Le meneur agit surtout sur la foule par suggestion. De la façon dont est provoquée cette dernière, dépend son succès. Beaucoup d’expériences montrent à quel point il est aisé de suggestionner une collectivité[6].
[6] Parmi les expériences nombreuses faites pour le prouver, une des plus remarquables fut réalisée sur les élèves de son cours par le professeur Glosson et publiée par la Revue Scientifique du 28 octobre 1899 :
« J’avais, dit-il, préparé une bouteille, remplie d’eau distillée, soigneusement enveloppée de coton et enfermée dans une boîte. Après quelques autres expériences, je déclarai que je désirais me rendre compte avec quelle rapidité une odeur se diffusait dans l’air, et je demandai aux assistants de lever la main aussitôt qu’ils sentiraient l’odeur. Je déballai la bouteille et je versai l’eau sur le coton en éloignant la tête pendant l’opération, puis je pris une montre à secondes, et attendis le résultat. J’expliquai que j’étais absolument sûr que personne dans l’auditoire n’avait jamais senti l’odeur du composé chimique que je venais de verser… Au bout de quinze secondes, la plupart de ceux qui étaient en avant avaient levé la main, et, en quarante secondes, l’odeur se répandit jusqu’au fond de la salle par ondes parallèles assez régulières. Les trois quarts environ de l’assistance déclarèrent percevoir l’odeur. Un plus grand nombre d’auditeurs auraient sans doute succombé à la suggestion, si, au bout d’une minute, je n’avais été obligé d’arrêter l’expérience, quelques-uns des assistants des premiers rangs se trouvant déplaisamment affectés par l’odeur et voulant quitter la salle… »

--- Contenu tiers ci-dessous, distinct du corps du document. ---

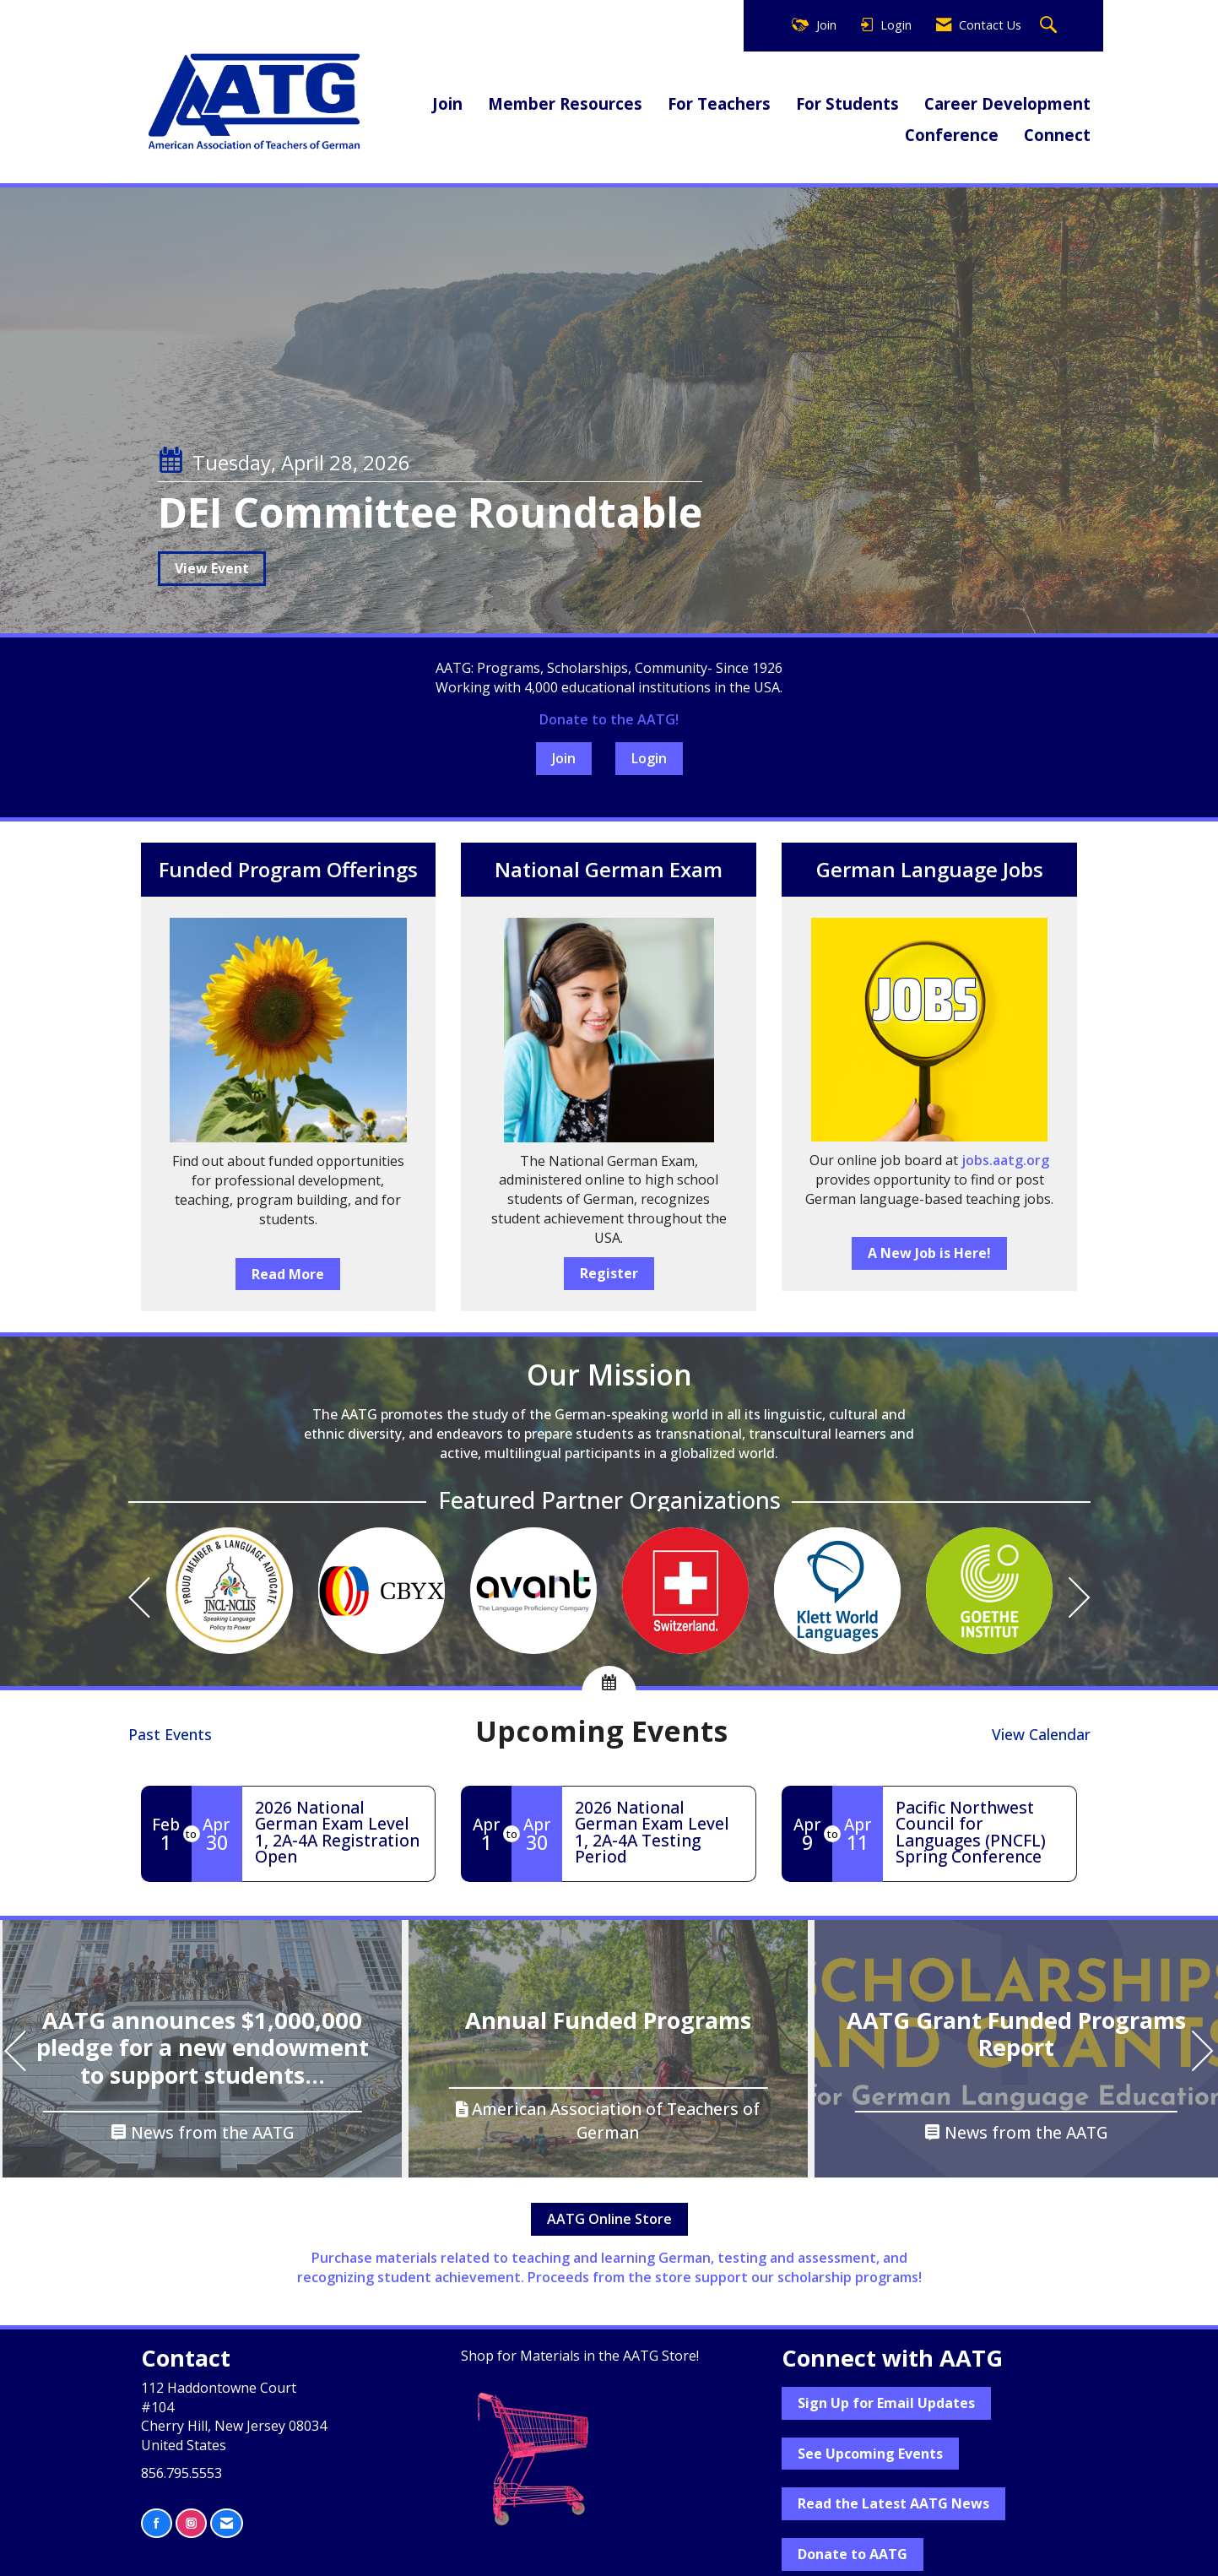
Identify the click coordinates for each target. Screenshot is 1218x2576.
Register (609, 1273)
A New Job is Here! (929, 1253)
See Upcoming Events (870, 2453)
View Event (212, 568)
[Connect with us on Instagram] (191, 2523)
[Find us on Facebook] (156, 2523)
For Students (847, 103)
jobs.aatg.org (1005, 1160)
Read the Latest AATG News (893, 2503)
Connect (1057, 134)
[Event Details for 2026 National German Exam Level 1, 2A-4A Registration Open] (339, 1831)
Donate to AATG (852, 2554)
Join (447, 103)
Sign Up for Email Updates (886, 2403)
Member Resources (565, 103)
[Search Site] (1050, 25)
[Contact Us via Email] (226, 2523)
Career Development (1007, 103)
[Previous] (139, 1599)
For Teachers (719, 103)
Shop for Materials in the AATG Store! (580, 2355)
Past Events (170, 1734)
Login (649, 758)
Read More (288, 1274)
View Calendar (1041, 1734)
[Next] (1080, 1599)
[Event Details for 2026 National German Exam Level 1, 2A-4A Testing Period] (659, 1831)
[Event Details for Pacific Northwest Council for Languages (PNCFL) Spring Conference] (980, 1831)
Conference (952, 134)
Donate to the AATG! (609, 719)
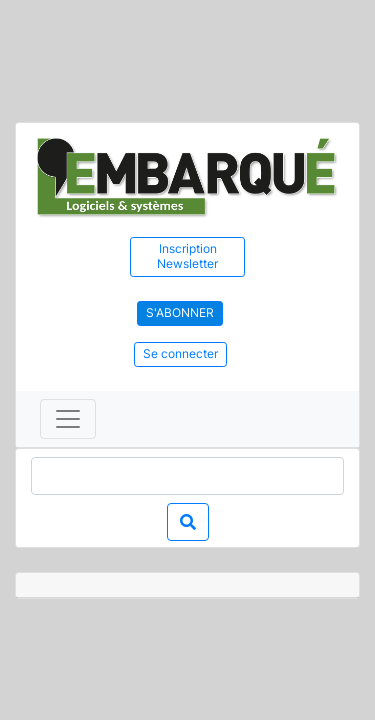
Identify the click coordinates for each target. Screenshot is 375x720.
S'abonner (180, 312)
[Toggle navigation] (68, 419)
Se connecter (180, 353)
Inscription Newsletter (187, 256)
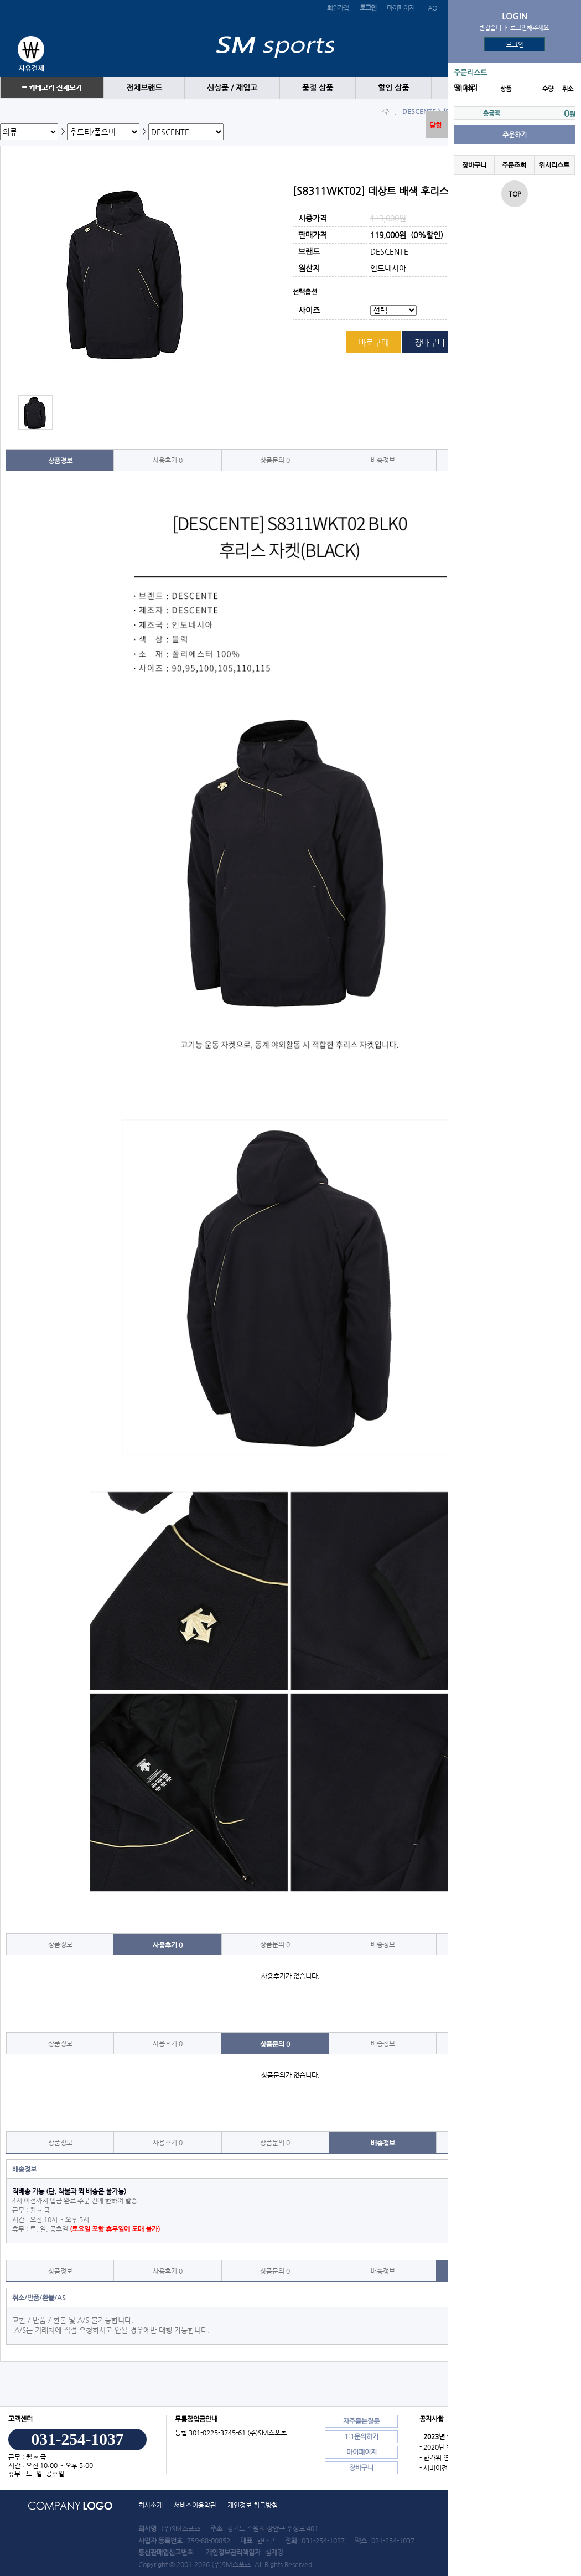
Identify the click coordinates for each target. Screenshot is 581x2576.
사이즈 (309, 311)
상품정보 (60, 460)
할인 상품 (393, 88)
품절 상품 (317, 88)
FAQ (430, 8)
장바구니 (474, 165)
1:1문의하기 (361, 2436)
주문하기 (514, 134)
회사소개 (150, 2505)
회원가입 (338, 8)
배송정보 (383, 460)
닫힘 (435, 125)
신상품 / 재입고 (232, 88)
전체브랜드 (144, 88)
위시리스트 (554, 165)
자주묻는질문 (361, 2421)
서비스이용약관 (195, 2505)
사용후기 (168, 460)
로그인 (515, 44)
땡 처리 (466, 88)
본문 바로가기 (0, 0)
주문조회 (514, 165)
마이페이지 (400, 8)
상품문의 (275, 460)
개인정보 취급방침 (252, 2505)
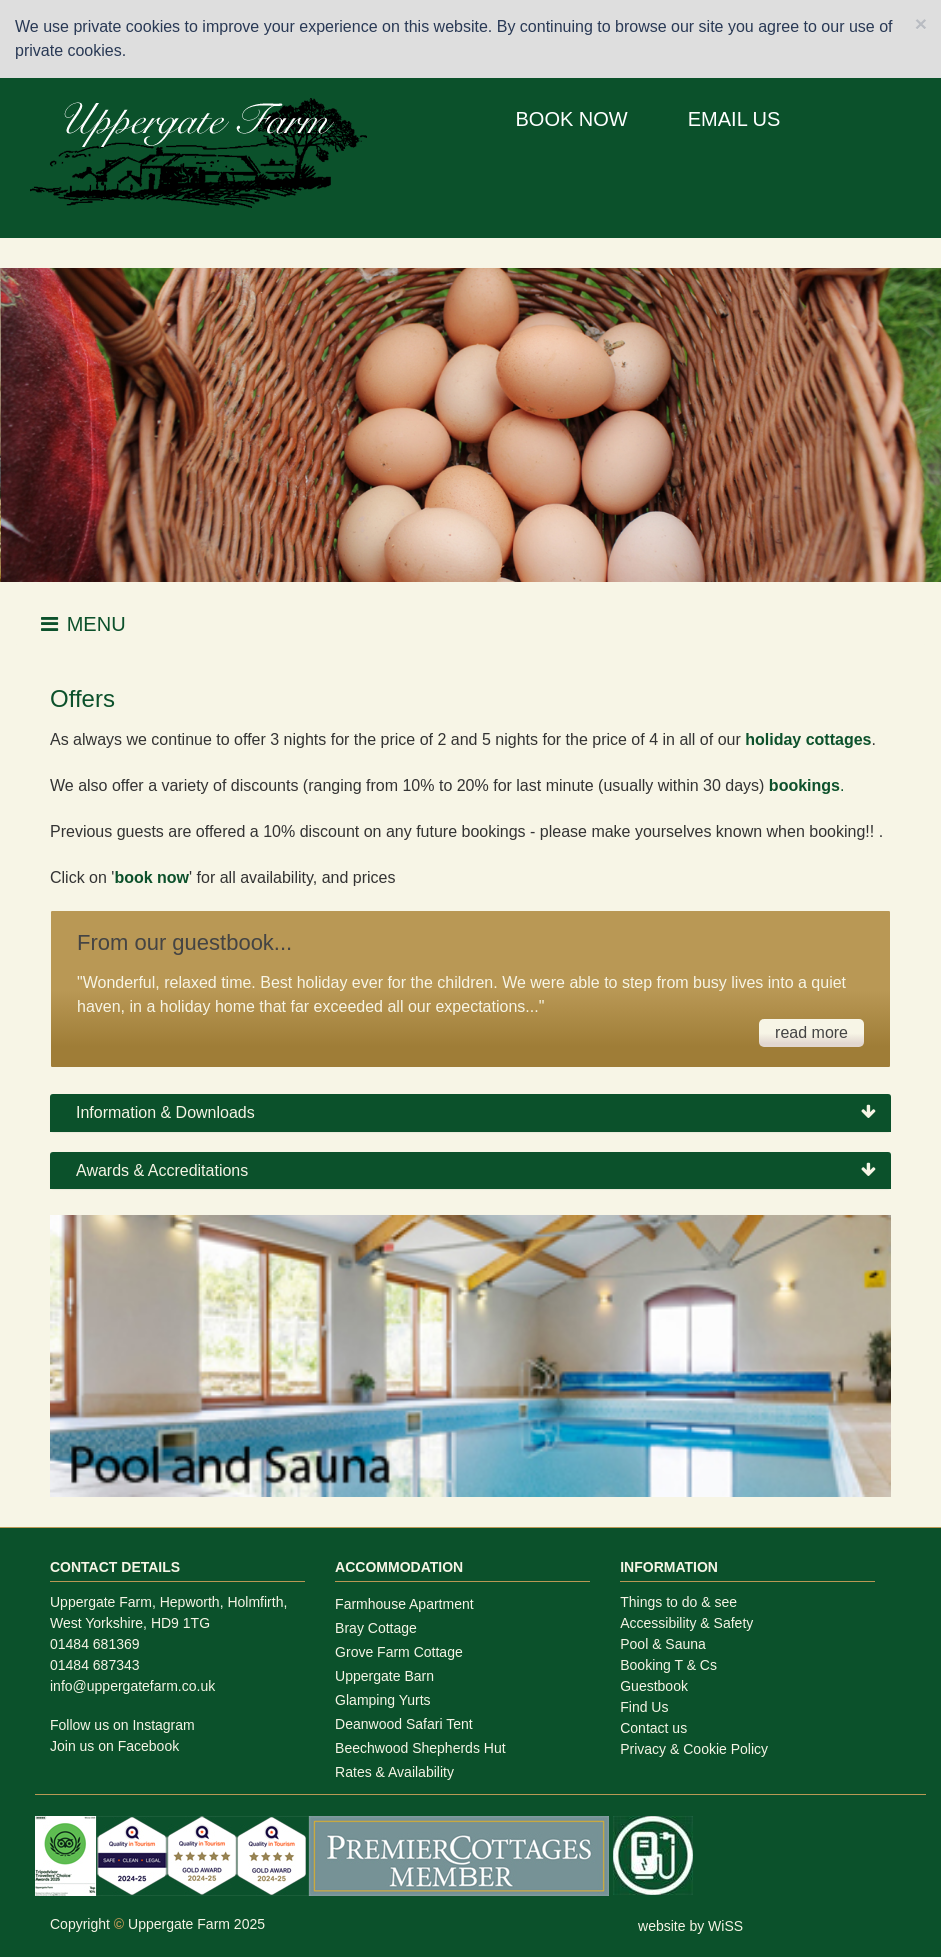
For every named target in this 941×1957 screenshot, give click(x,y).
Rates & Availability (394, 1772)
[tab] (470, 1113)
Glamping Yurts (382, 1700)
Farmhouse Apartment (404, 1604)
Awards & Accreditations (162, 1170)
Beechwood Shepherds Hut (420, 1748)
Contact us (653, 1728)
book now (151, 877)
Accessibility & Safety (686, 1623)
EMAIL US (734, 119)
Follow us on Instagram (122, 1725)
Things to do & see (678, 1602)
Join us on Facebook (114, 1746)
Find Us (644, 1707)
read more (811, 1032)
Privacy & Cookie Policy (694, 1749)
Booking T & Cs (668, 1665)
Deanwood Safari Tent (404, 1724)
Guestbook (654, 1686)
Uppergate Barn (384, 1676)
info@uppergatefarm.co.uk (132, 1686)
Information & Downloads (165, 1112)
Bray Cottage (376, 1628)
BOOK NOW (572, 119)
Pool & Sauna (663, 1644)
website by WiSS (690, 1926)
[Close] (921, 23)
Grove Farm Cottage (399, 1652)
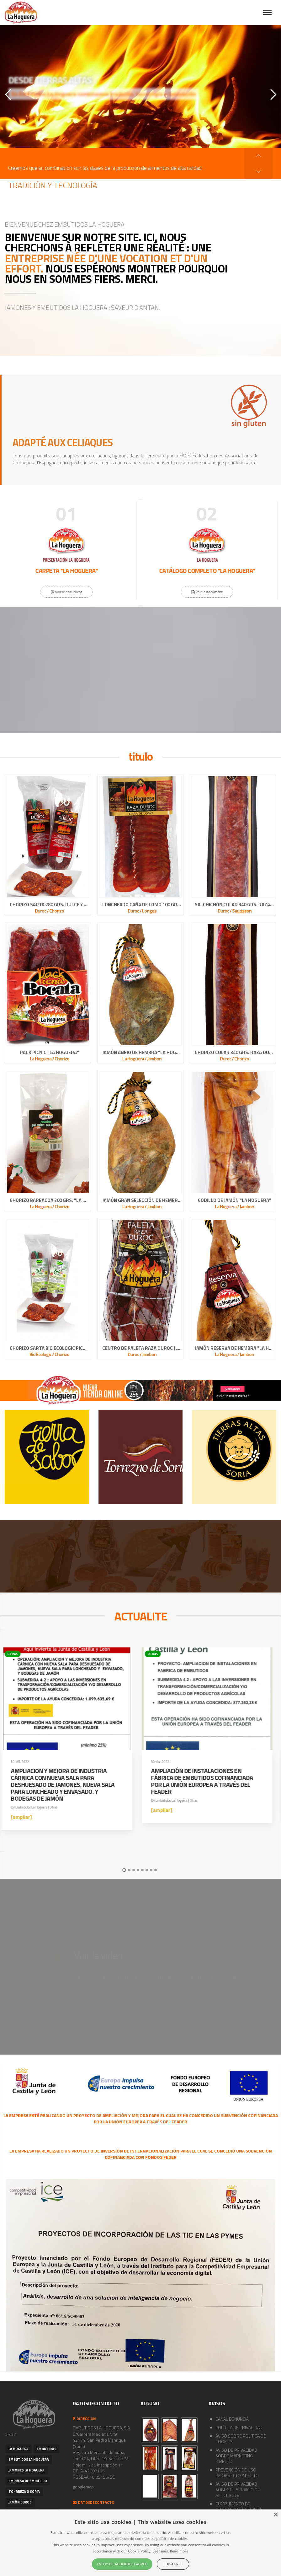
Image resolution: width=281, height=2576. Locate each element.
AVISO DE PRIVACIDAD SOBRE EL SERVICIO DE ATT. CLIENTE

Suivant les suggestions de ses meneurs, la multitude sera calme, furieuse, criminelle ou héroïque. Ces diverses suggestions pourront sembler présenter parfois un aspect rationnel, mais n’auront de la raison que les apparences. Une foule étant en réalité inaccessible à toute raison, les seules idées capables de l’influencer seront toujours des sentiments évoqués sous forme d’images.
L’histoire de la Révolution montre à chaque page avec quelle facilité les multitudes suivent les impulsions les plus contradictoires de leurs différents meneurs. On les vit applaudir aussi bien au triomphe des Girondins, Hébertistes, Dantonistes et terroristes, qu’à leurs chutes successives. On peut assurer du reste que les foules ne comprirent jamais rien à tous ces événements.
A distance, ou ne perçoit que confusément le rôle des meneurs, car généralement ils agissent dans l’ombre. Pour le saisir nettement, il faut l’étudier dans les événements contemporains. On constate alors combien aisément les meneurs provoquent des mouvements populaires violents. Nous ne songeons pas ici aux grèves des postiers et des cheminots, pour lesquelles on pourrait faire intervenir le mécontentement des employés, mais à des événements dont la foule était complètement désintéressée. Tel par exemple le soulèvement populaire provoqué par quelques meneurs socialistes dans la population parisienne, au lendemain de l’exécution de l’anarchiste Ferrer en Espagne. Jamais la foule française n’avait entendu parler de lui. En Espagne, son exécution passa presque inaperçue. A Paris, l’excitation de quelques meneurs suffit pour lancer une véritable armée populaire contre l’ambassade d’Espagne, dans le but de la brûler. Une partie de la garnison dut être employée à sa protection. Repoussés avec énergie, les assaillants se bornèrent à dévaster des magasins et à construire quelques barricades.
Les meneurs donnèrent dans la même circonstance une nouvelle preuve de leur influence. Finissant par comprendre qu’incendier une ambassade étrangère pouvait être fort dangereux, ils ordonnèrent pour le lendemain une manifestation pacifique, et furent aussi fidèlement obéis qu’après avoir ordonné une émeute violente. Aucun exemple ne montre mieux le rôle des meneurs et la soumission des foules.
Les historiens qui, de Michelet à M. Aulard, ont représenté les foules révolutionnaires comme ayant agi seules et sans chefs, n’ont pas soupçonné leur psychologie.